2

This is in Word for MAC VBA. I want to save the Unicode character from a text box to text file. For example this character "⅛".

I use this code.

Dim N as Long
N = FreeFile
Dim strText as String
strText = Textbox1.Text 'This is what is in the textbox "⅛"
Open <file path> For Output As N 
     Print #N, strText
Close N

It does not save the Unicode character. I understand I have to change the text encoding format. How do I do that?

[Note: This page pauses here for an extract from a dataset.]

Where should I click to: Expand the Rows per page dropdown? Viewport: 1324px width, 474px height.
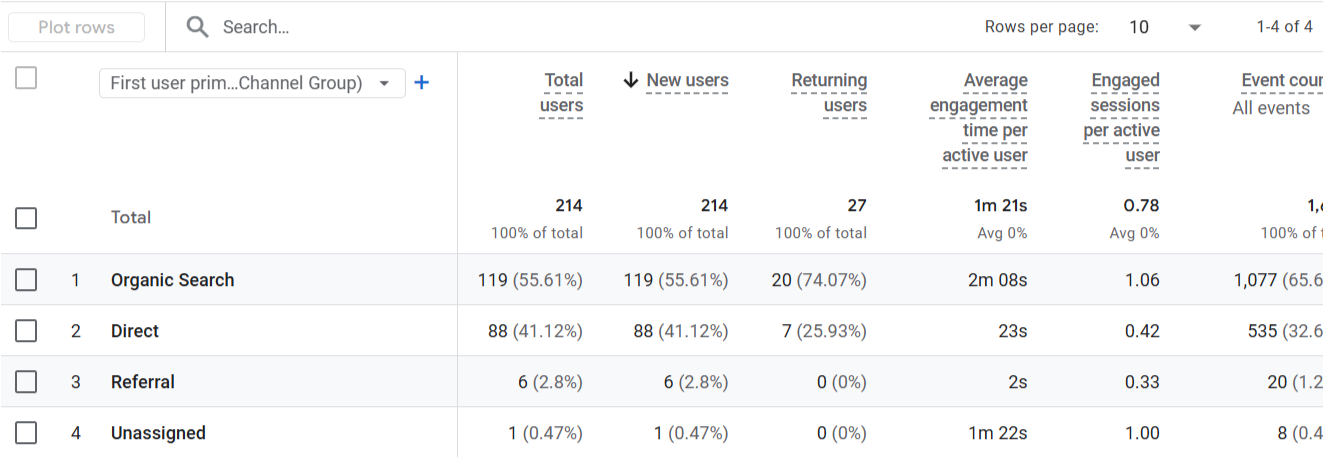pyautogui.click(x=1165, y=27)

Likewise, how to read the text file with the Unicode format?

Martijn Pieters
  • 1,048,767
  • 296
  • 4,058
  • 3,343
Codename K
  • 890
  • 4
  • 23
  • 52

4 Answers4

11

I hope this will fit VBA for Word on Mac as well, but on Windows I have the CreateTextFile method of the FileSystemObject (see MSDN doc). There I can define to create a unicode text file.

  Set fsObject = CreateObject("Scripting.FileSystemObject")
  Set xmlFile = fsObject.CreateTextFile("path/filename.txt", True, True) 'the second "true" forces a unicode file.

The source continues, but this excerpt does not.